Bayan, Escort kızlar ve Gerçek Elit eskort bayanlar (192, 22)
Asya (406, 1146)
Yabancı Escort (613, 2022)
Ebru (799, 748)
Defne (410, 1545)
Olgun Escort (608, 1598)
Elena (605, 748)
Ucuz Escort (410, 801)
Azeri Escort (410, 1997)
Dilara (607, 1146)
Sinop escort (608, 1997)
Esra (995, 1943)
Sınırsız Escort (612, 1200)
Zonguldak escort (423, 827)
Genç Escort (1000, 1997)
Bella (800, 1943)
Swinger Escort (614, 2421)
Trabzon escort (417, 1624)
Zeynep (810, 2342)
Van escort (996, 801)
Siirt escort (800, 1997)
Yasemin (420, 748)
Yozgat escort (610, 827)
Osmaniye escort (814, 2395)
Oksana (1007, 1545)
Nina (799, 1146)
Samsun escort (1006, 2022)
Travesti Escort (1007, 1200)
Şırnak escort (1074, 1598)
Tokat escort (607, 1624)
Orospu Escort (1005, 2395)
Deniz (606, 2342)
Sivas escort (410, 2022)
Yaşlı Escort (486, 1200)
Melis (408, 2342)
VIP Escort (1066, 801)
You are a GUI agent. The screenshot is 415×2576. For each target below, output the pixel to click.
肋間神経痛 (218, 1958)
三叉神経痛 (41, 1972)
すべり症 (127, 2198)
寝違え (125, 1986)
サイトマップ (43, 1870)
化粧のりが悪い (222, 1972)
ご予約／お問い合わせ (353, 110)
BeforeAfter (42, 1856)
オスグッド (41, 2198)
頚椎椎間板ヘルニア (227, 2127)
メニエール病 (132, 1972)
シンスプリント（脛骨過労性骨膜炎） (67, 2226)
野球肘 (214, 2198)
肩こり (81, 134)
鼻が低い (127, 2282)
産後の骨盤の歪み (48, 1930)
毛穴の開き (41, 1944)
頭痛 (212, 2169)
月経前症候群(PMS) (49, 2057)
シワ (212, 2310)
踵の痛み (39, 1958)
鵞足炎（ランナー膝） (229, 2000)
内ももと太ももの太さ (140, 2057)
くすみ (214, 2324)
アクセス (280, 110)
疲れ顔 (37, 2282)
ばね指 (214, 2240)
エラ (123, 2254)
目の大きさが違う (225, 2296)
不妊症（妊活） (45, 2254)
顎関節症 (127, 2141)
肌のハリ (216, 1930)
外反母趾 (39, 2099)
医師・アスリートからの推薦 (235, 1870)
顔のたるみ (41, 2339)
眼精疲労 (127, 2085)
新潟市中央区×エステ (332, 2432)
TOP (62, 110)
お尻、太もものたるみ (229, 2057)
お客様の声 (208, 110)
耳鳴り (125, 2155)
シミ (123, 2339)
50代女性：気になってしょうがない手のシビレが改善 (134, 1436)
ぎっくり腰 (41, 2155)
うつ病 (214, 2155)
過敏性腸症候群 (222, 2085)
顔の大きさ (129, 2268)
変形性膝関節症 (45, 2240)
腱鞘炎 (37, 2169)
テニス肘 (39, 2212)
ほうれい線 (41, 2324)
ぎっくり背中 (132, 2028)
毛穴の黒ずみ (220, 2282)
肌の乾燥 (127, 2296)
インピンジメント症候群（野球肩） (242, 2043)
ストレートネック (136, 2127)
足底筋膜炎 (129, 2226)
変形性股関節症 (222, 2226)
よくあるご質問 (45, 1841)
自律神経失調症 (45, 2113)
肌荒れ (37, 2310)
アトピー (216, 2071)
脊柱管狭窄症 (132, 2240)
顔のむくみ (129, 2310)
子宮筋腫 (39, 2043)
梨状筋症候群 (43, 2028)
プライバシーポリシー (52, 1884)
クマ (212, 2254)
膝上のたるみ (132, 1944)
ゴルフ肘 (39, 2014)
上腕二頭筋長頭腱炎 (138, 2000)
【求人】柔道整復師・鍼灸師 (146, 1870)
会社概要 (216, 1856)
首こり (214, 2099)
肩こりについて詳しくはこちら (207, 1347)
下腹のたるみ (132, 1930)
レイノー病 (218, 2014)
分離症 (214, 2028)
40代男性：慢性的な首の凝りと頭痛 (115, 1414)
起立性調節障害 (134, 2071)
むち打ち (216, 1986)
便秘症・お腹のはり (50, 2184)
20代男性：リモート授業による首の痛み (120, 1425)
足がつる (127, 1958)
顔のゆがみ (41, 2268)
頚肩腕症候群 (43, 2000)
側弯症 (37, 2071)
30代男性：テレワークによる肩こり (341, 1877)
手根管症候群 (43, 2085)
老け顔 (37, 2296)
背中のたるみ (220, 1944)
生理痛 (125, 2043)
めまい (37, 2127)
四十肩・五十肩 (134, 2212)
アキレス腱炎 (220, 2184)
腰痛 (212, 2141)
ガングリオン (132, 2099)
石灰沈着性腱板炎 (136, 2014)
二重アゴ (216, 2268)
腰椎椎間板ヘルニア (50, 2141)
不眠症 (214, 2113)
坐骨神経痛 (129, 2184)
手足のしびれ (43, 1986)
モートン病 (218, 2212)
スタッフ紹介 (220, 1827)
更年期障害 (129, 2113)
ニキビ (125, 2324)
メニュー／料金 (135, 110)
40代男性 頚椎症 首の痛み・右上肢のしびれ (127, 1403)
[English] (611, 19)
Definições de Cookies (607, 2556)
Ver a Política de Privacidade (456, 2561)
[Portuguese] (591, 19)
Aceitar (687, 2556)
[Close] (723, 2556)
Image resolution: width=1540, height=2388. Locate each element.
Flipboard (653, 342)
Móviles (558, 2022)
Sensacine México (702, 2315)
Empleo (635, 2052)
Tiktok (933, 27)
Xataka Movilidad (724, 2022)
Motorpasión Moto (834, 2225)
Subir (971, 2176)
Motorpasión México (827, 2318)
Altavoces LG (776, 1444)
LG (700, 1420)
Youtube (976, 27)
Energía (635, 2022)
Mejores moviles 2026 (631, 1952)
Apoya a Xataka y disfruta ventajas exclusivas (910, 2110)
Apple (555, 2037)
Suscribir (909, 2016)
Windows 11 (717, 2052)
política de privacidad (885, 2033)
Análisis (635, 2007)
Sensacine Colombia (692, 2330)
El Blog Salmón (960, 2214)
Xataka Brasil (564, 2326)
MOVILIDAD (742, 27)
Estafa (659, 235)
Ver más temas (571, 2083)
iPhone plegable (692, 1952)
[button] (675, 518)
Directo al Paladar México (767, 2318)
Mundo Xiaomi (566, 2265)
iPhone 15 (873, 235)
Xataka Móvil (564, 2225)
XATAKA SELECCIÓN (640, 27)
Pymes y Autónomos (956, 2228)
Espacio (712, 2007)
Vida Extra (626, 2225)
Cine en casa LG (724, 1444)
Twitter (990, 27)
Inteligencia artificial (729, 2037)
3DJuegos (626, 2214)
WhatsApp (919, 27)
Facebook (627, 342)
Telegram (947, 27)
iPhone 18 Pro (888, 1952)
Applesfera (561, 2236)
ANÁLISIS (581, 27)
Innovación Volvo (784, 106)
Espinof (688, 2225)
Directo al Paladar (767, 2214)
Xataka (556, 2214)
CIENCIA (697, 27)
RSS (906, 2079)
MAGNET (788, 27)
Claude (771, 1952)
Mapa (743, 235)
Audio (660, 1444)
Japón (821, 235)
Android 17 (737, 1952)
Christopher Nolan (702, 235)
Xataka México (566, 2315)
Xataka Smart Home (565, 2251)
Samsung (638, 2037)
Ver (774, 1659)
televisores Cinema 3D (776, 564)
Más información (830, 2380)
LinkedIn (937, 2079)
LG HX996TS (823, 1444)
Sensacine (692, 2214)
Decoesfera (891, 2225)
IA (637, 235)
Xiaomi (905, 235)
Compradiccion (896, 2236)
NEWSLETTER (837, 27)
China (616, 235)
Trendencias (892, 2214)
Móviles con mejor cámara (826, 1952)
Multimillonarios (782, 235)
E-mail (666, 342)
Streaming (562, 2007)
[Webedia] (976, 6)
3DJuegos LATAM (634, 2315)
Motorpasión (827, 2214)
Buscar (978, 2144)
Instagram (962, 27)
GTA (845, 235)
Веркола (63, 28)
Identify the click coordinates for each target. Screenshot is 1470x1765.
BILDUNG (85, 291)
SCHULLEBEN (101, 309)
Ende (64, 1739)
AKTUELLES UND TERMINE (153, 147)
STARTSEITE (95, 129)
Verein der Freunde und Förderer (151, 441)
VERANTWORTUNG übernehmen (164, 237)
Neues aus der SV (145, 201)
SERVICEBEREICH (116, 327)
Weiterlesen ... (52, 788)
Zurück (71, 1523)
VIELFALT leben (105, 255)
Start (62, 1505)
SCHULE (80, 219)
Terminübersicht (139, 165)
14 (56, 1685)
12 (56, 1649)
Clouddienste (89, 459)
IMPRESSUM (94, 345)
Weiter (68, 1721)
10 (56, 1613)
______
Work request:
Go to the line with "テニス肘 (39, 2212)" in the entries above and repeat every line from there through the line with "[English] (611, 19)", exactly and with no other text.

Output of the task:
テニス肘 (39, 2212)
ほうれい線 (41, 2324)
ぎっくり背中 (132, 2028)
毛穴の黒ずみ (220, 2282)
肌の乾燥 (127, 2296)
インピンジメント症候群（野球肩） (242, 2043)
ストレートネック (136, 2127)
足底筋膜炎 (129, 2226)
変形性股関節症 (222, 2226)
よくあるご質問 (45, 1841)
自律神経失調症 (45, 2113)
肌荒れ (37, 2310)
アトピー (216, 2071)
脊柱管狭窄症 (132, 2240)
顔のむくみ (129, 2310)
子宮筋腫 (39, 2043)
梨状筋症候群 (43, 2028)
プライバシーポリシー (52, 1884)
クマ (212, 2254)
膝上のたるみ (132, 1944)
ゴルフ肘 (39, 2014)
上腕二頭筋長頭腱炎 (138, 2000)
【求人】柔道整復師・鍼灸師 (146, 1870)
会社概要 (216, 1856)
首こり (214, 2099)
肩こりについて詳しくはこちら (207, 1347)
下腹のたるみ (132, 1930)
レイノー病 (218, 2014)
分離症 (214, 2028)
40代男性：慢性的な首の凝りと頭痛 (115, 1414)
起立性調節障害 (134, 2071)
むち打ち (216, 1986)
便秘症・お腹のはり (50, 2184)
20代男性：リモート授業による首の痛み (120, 1425)
足がつる (127, 1958)
顔のゆがみ (41, 2268)
頚肩腕症候群 (43, 2000)
側弯症 (37, 2071)
30代男性：テレワークによる肩こり (341, 1877)
手根管症候群 (43, 2085)
老け顔 (37, 2296)
背中のたるみ (220, 1944)
生理痛 (125, 2043)
めまい (37, 2127)
四十肩・五十肩 (134, 2212)
アキレス腱炎 (220, 2184)
腰痛 (212, 2141)
ガングリオン (132, 2099)
石灰沈着性腱板炎 (136, 2014)
二重アゴ (216, 2268)
腰椎椎間板ヘルニア (50, 2141)
不眠症 (214, 2113)
坐骨神経痛 (129, 2184)
手足のしびれ (43, 1986)
モートン病 (218, 2212)
スタッフ紹介 (220, 1827)
更年期障害 (129, 2113)
ニキビ (125, 2324)
メニュー／料金 (135, 110)
40代男性 頚椎症 首の痛み・右上肢のしびれ (127, 1403)
[English] (611, 19)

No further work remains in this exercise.